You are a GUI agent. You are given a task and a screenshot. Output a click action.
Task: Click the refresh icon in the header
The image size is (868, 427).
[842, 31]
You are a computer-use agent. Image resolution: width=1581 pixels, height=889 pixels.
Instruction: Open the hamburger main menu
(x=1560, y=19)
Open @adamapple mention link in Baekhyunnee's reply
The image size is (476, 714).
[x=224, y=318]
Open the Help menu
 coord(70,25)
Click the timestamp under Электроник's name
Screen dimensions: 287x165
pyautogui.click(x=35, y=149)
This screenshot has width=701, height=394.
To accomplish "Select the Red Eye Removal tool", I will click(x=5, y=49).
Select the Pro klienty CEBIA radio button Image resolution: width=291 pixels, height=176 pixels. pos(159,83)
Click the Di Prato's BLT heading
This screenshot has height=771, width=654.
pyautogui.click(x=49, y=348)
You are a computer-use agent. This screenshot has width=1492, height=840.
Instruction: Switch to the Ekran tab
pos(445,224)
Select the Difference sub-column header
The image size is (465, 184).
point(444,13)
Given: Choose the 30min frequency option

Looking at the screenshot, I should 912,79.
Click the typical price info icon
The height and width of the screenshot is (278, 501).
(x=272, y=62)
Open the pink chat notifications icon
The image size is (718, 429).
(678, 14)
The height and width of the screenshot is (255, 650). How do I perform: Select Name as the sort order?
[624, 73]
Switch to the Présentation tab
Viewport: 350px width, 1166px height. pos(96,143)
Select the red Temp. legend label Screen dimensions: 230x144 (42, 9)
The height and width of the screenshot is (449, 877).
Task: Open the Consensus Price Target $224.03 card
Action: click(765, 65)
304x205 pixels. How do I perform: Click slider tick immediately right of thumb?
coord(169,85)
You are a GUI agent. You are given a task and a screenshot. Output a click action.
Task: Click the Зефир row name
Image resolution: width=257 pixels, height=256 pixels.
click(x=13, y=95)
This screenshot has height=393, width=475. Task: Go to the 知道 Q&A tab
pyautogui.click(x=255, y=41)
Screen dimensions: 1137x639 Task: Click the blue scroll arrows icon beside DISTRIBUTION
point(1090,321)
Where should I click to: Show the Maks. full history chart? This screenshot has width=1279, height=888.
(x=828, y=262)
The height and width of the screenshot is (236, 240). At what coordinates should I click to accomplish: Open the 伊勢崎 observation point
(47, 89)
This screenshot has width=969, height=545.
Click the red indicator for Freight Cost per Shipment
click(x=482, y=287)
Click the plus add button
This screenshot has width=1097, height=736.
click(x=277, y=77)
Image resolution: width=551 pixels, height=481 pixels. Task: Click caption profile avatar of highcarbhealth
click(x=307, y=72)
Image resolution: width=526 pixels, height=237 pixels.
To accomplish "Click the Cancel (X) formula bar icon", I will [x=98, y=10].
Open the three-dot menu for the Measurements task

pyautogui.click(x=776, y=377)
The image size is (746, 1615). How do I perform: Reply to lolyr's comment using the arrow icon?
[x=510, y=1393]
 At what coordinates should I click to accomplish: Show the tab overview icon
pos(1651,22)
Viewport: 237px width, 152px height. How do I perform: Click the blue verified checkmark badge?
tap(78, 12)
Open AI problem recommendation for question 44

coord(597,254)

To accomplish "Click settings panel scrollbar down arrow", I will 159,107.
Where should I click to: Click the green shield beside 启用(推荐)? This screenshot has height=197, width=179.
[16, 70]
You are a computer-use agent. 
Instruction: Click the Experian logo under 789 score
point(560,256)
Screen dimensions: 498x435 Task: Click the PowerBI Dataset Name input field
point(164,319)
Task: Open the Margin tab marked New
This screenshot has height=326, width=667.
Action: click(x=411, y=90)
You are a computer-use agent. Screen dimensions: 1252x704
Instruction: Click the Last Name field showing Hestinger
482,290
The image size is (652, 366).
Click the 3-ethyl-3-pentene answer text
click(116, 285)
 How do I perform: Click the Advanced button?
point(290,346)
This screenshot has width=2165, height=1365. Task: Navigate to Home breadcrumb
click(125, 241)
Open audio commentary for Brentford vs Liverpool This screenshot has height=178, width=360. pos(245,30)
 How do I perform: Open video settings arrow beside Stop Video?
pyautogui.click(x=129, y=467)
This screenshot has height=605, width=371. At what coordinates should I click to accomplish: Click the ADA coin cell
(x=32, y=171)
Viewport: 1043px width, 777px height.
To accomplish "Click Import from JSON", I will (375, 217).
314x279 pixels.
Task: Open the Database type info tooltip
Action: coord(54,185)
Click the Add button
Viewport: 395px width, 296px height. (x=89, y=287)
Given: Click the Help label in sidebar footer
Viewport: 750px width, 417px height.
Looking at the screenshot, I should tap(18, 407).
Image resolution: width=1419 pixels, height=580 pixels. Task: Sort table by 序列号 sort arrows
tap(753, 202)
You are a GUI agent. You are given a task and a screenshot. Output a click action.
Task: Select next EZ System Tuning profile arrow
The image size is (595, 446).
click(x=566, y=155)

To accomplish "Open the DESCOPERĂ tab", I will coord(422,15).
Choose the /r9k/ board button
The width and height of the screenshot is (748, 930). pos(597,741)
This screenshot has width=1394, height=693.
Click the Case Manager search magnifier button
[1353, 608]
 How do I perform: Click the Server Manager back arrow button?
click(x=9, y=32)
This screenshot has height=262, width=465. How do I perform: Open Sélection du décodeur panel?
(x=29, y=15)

================================

**GIVEN REQUEST:**
Copy out every one of the records above word for word, keeping each line unchanged and in its original order.

**WRITTEN REPLY:**
You are a GUI agent. You are given a task and a screenshot. Output a click action.
Task: Click the refresh icon in the header
The image size is (868, 427).
[842, 31]
You are a computer-use agent. Image resolution: width=1581 pixels, height=889 pixels.
Instruction: Open the hamburger main menu
(x=1560, y=19)
Open @adamapple mention link in Baekhyunnee's reply
The image size is (476, 714).
[x=224, y=318]
Open the Help menu
 coord(70,25)
Click the timestamp under Электроник's name
Screen dimensions: 287x165
pyautogui.click(x=35, y=149)
This screenshot has width=701, height=394.
To accomplish "Select the Red Eye Removal tool", I will click(x=5, y=49).
Select the Pro klienty CEBIA radio button Image resolution: width=291 pixels, height=176 pixels. pos(159,83)
Click the Di Prato's BLT heading
This screenshot has height=771, width=654.
pyautogui.click(x=49, y=348)
You are a computer-use agent. This screenshot has width=1492, height=840.
Instruction: Switch to the Ekran tab
pos(445,224)
Select the Difference sub-column header
The image size is (465, 184).
point(444,13)
Given: Choose the 30min frequency option

Looking at the screenshot, I should 912,79.
Click the typical price info icon
The height and width of the screenshot is (278, 501).
(x=272, y=62)
Open the pink chat notifications icon
The image size is (718, 429).
(678, 14)
The height and width of the screenshot is (255, 650). How do I perform: Select Name as the sort order?
[624, 73]
Switch to the Présentation tab
Viewport: 350px width, 1166px height. pos(96,143)
Select the red Temp. legend label Screen dimensions: 230x144 (42, 9)
The height and width of the screenshot is (449, 877).
Task: Open the Consensus Price Target $224.03 card
Action: click(765, 65)
304x205 pixels. How do I perform: Click slider tick immediately right of thumb?
coord(169,85)
You are a GUI agent. You are given a task and a screenshot. Output a click action.
Task: Click the Зефир row name
Image resolution: width=257 pixels, height=256 pixels.
click(x=13, y=95)
This screenshot has height=393, width=475. Task: Go to the 知道 Q&A tab
pyautogui.click(x=255, y=41)
Screen dimensions: 1137x639 Task: Click the blue scroll arrows icon beside DISTRIBUTION
point(1090,321)
Where should I click to: Show the Maks. full history chart? This screenshot has width=1279, height=888.
(x=828, y=262)
The height and width of the screenshot is (236, 240). At what coordinates should I click to accomplish: Open the 伊勢崎 observation point
(47, 89)
This screenshot has width=969, height=545.
Click the red indicator for Freight Cost per Shipment
click(x=482, y=287)
Click the plus add button
This screenshot has width=1097, height=736.
click(x=277, y=77)
Image resolution: width=551 pixels, height=481 pixels. Task: Click caption profile avatar of highcarbhealth
click(x=307, y=72)
Image resolution: width=526 pixels, height=237 pixels.
To accomplish "Click the Cancel (X) formula bar icon", I will [x=98, y=10].
Open the three-dot menu for the Measurements task

pyautogui.click(x=776, y=377)
The image size is (746, 1615). How do I perform: Reply to lolyr's comment using the arrow icon?
[x=510, y=1393]
 At what coordinates should I click to accomplish: Show the tab overview icon
pos(1651,22)
Viewport: 237px width, 152px height. How do I perform: Click the blue verified checkmark badge?
tap(78, 12)
Open AI problem recommendation for question 44

coord(597,254)

To accomplish "Click settings panel scrollbar down arrow", I will 159,107.
Where should I click to: Click the green shield beside 启用(推荐)? This screenshot has height=197, width=179.
[16, 70]
You are a computer-use agent. 
Instruction: Click the Experian logo under 789 score
point(560,256)
Screen dimensions: 498x435 Task: Click the PowerBI Dataset Name input field
point(164,319)
Task: Open the Margin tab marked New
This screenshot has height=326, width=667.
Action: click(x=411, y=90)
You are a computer-use agent. Screen dimensions: 1252x704
Instruction: Click the Last Name field showing Hestinger
482,290
The image size is (652, 366).
Click the 3-ethyl-3-pentene answer text
click(116, 285)
 How do I perform: Click the Advanced button?
point(290,346)
This screenshot has width=2165, height=1365. Task: Navigate to Home breadcrumb
click(125, 241)
Open audio commentary for Brentford vs Liverpool This screenshot has height=178, width=360. pos(245,30)
 How do I perform: Open video settings arrow beside Stop Video?
pyautogui.click(x=129, y=467)
This screenshot has height=605, width=371. At what coordinates should I click to accomplish: Click the ADA coin cell
(x=32, y=171)
Viewport: 1043px width, 777px height.
To accomplish "Click Import from JSON", I will (375, 217).
314x279 pixels.
Task: Open the Database type info tooltip
Action: coord(54,185)
Click the Add button
Viewport: 395px width, 296px height. (x=89, y=287)
Given: Click the Help label in sidebar footer
Viewport: 750px width, 417px height.
Looking at the screenshot, I should tap(18, 407).
Image resolution: width=1419 pixels, height=580 pixels. Task: Sort table by 序列号 sort arrows
tap(753, 202)
You are a GUI agent. You are given a task and a screenshot. Output a click action.
Task: Select next EZ System Tuning profile arrow
The image size is (595, 446).
click(x=566, y=155)

To accomplish "Open the DESCOPERĂ tab", I will coord(422,15).
Choose the /r9k/ board button
The width and height of the screenshot is (748, 930). pos(597,741)
This screenshot has width=1394, height=693.
Click the Case Manager search magnifier button
[1353, 608]
 How do I perform: Click the Server Manager back arrow button?
click(x=9, y=32)
This screenshot has height=262, width=465. How do I perform: Open Sélection du décodeur panel?
(x=29, y=15)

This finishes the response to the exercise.